Depuis plusieurs semaines, les arrêtés anti-pesticides fleurissent dans nombre de départements français. Après celui, fortement médiatisé, du maire de la commune de Langouët, on apprend ça et là que d’autres maires ont pris ce type d’arrêté, illégal, dans la Drôme, l’Hérault ou encore le Doubs.

Que des maires prennent à cœur les risques sur la santé de leurs administrés est une bonne chose ; mais que chacun reste dans son domaine de compétences. Nous sommes conscients que ce sujet peut-être source d’inquiétude chez nos concitoyens. Mais ne répondons pas à cette inquiétude par de la désinformation ou des discours alarmistes.
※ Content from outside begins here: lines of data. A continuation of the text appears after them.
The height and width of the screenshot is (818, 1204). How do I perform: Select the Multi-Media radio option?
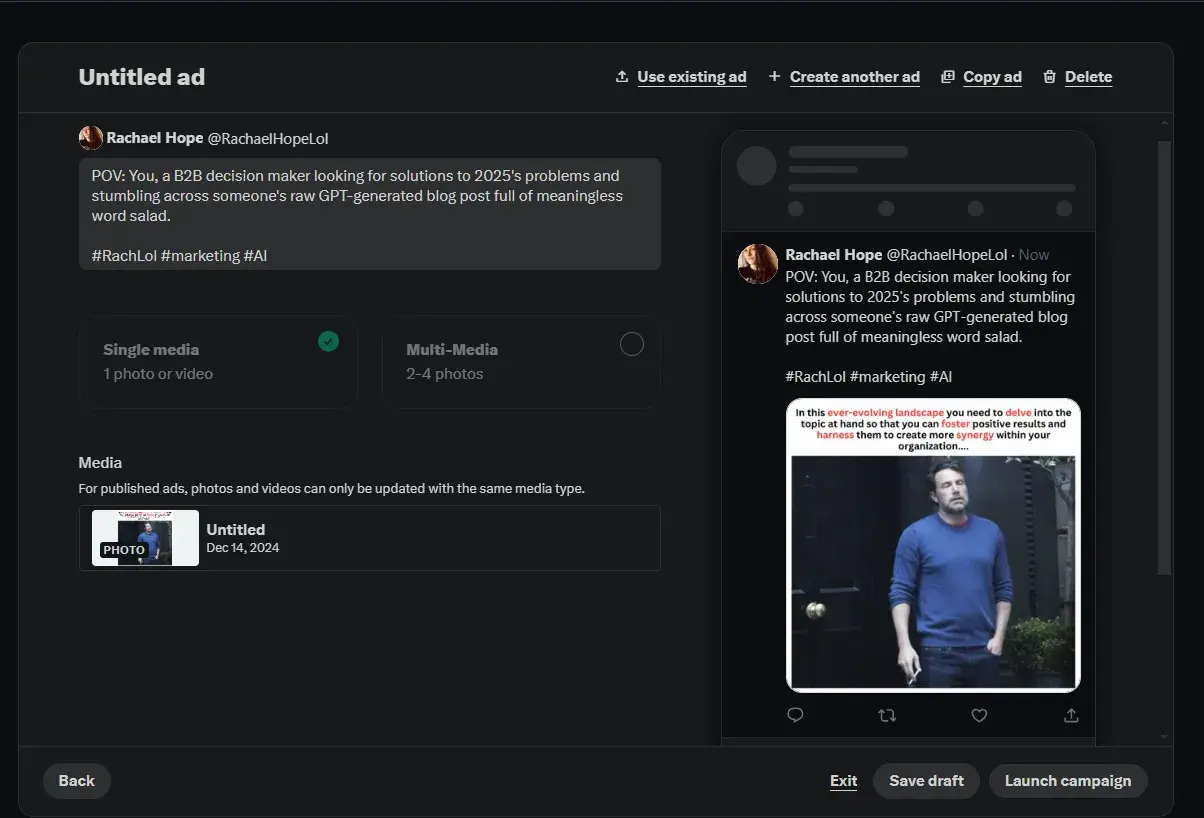coord(631,345)
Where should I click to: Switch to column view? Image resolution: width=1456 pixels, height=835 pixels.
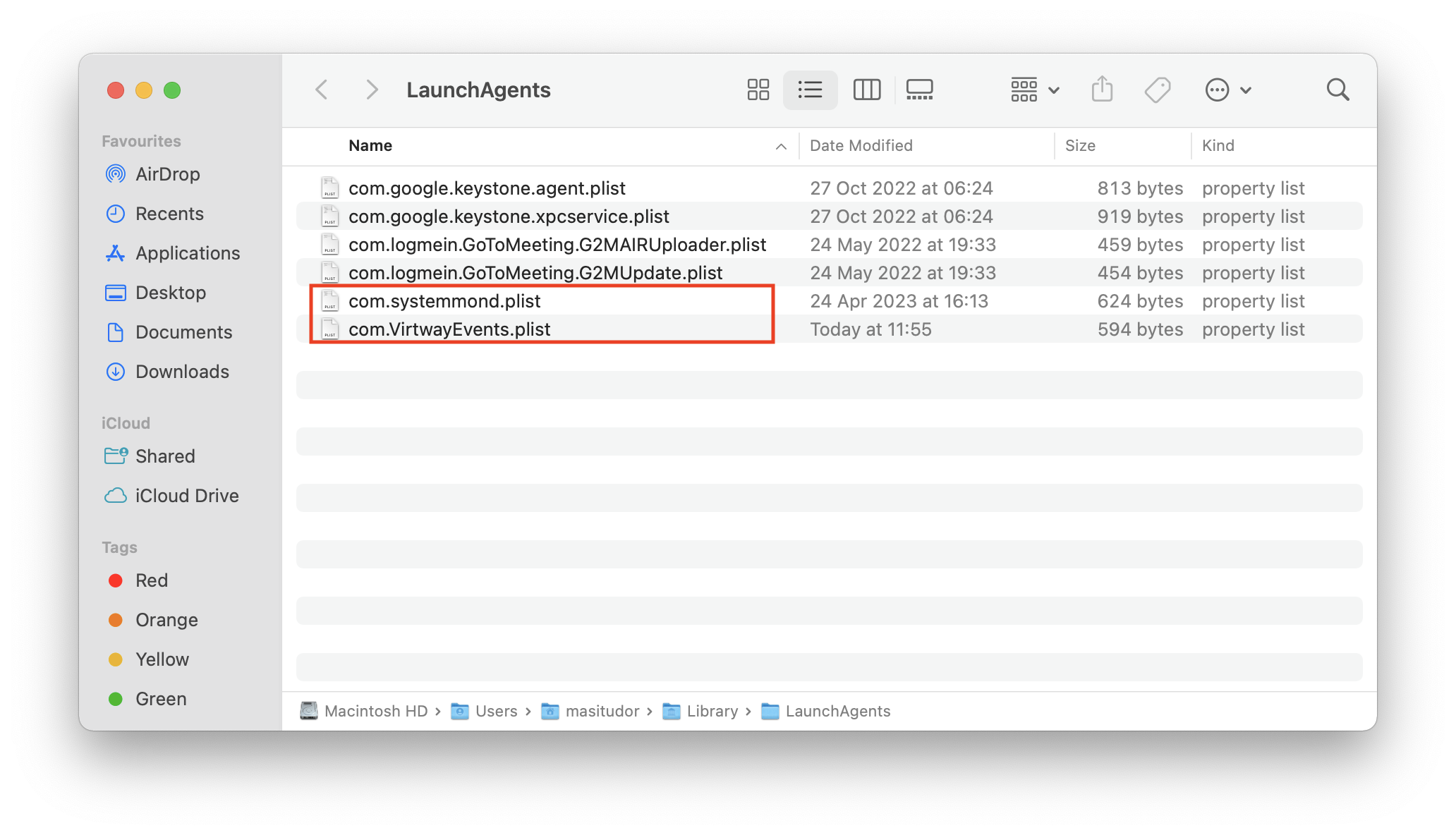click(x=866, y=90)
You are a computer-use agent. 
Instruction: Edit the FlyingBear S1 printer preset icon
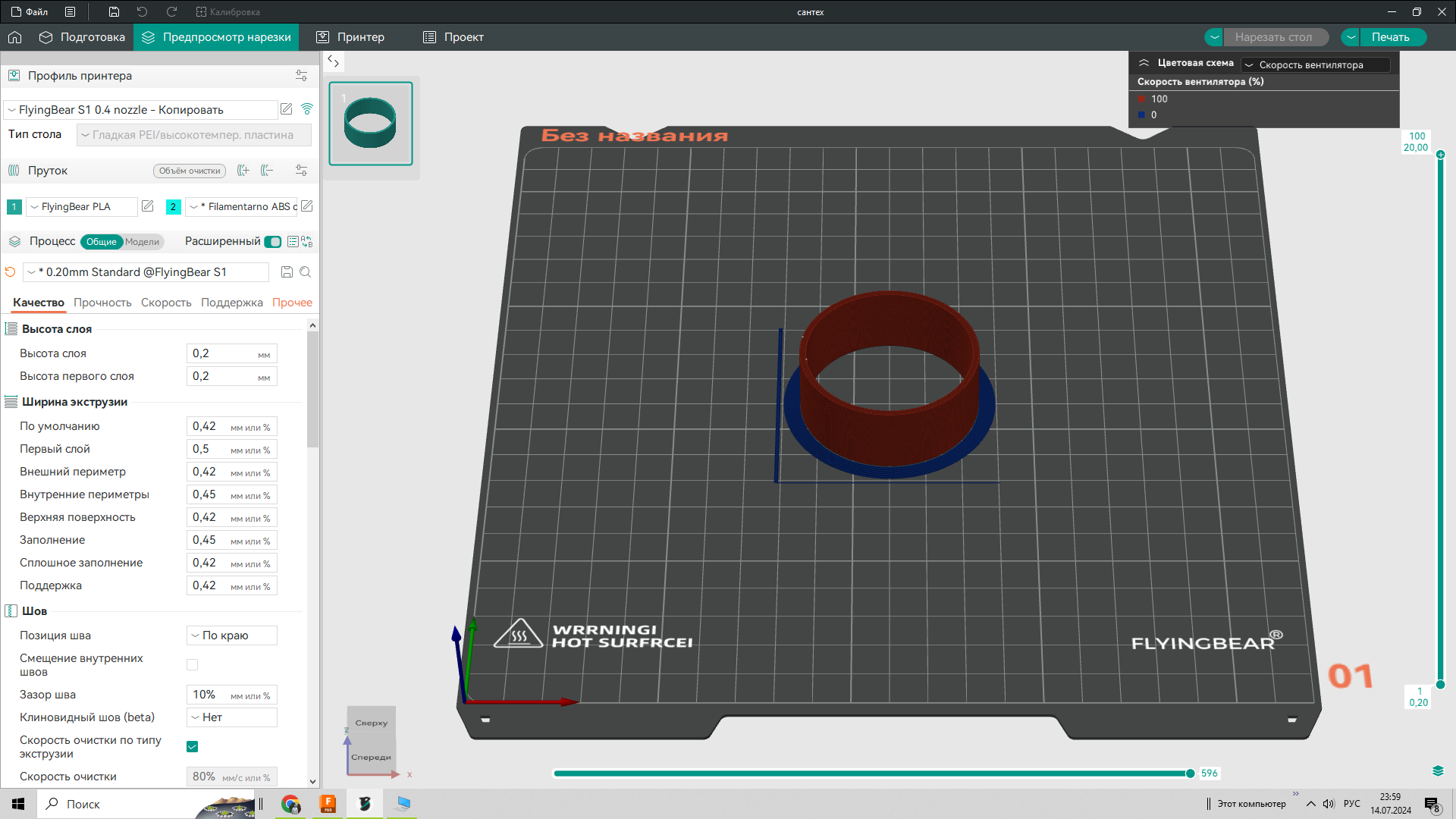pos(287,109)
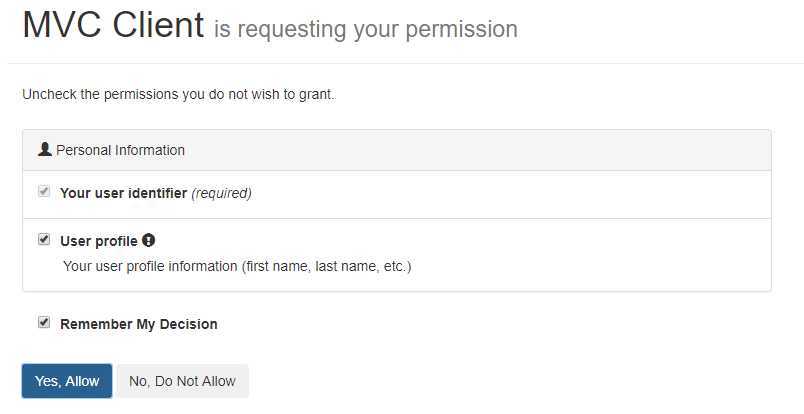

Lundi 9 septembre dernier, le gouvernement a mis en consultation publique un nouveau dispositif d’encadrement de l’utilisation des produits phytosanitaires à proximité des habitations. Il s’agit de déterminer la distance minimale à respecter entre les zones d’habitation et les zones d’épandage de pesticides. Les distances minimales proposées par le gouvernement sont les suivantes : 10m minimum pour les cultures hautes (viticulture, arboriculture notamment) et 5m minimum pour les cultures basses (céréales par exemple).

Reconnaissons au gouvernement le « courage » d’avoir pris en compte les distances préconisées par l’Anses, et non celles des maires nouvellement élevés au rang d’experts. Des questions se posent tout de même quant à la pertinence d’une consultation publique sur des sujets aussi pointus. Nous resterons vigilants à l’utilisation des données de cette consultation. Quelle valeur a-t-elle réellement ? Quelle valeur mérite-t-elle d’avoir ? L’instauration de zones de non-traitement à proximité des habitations aura des conséquences économiques importantes puisqu’elles viennent empiéter sur la surface exploitable. Mais également environnementales avec l’augmentation des passages de tracteurs pour l’entretien et le développement de plantes invasives et des risques d’incendies. Nous redoutons des campagnes fantômes et l’enfrichement des petites surfaces agricoles.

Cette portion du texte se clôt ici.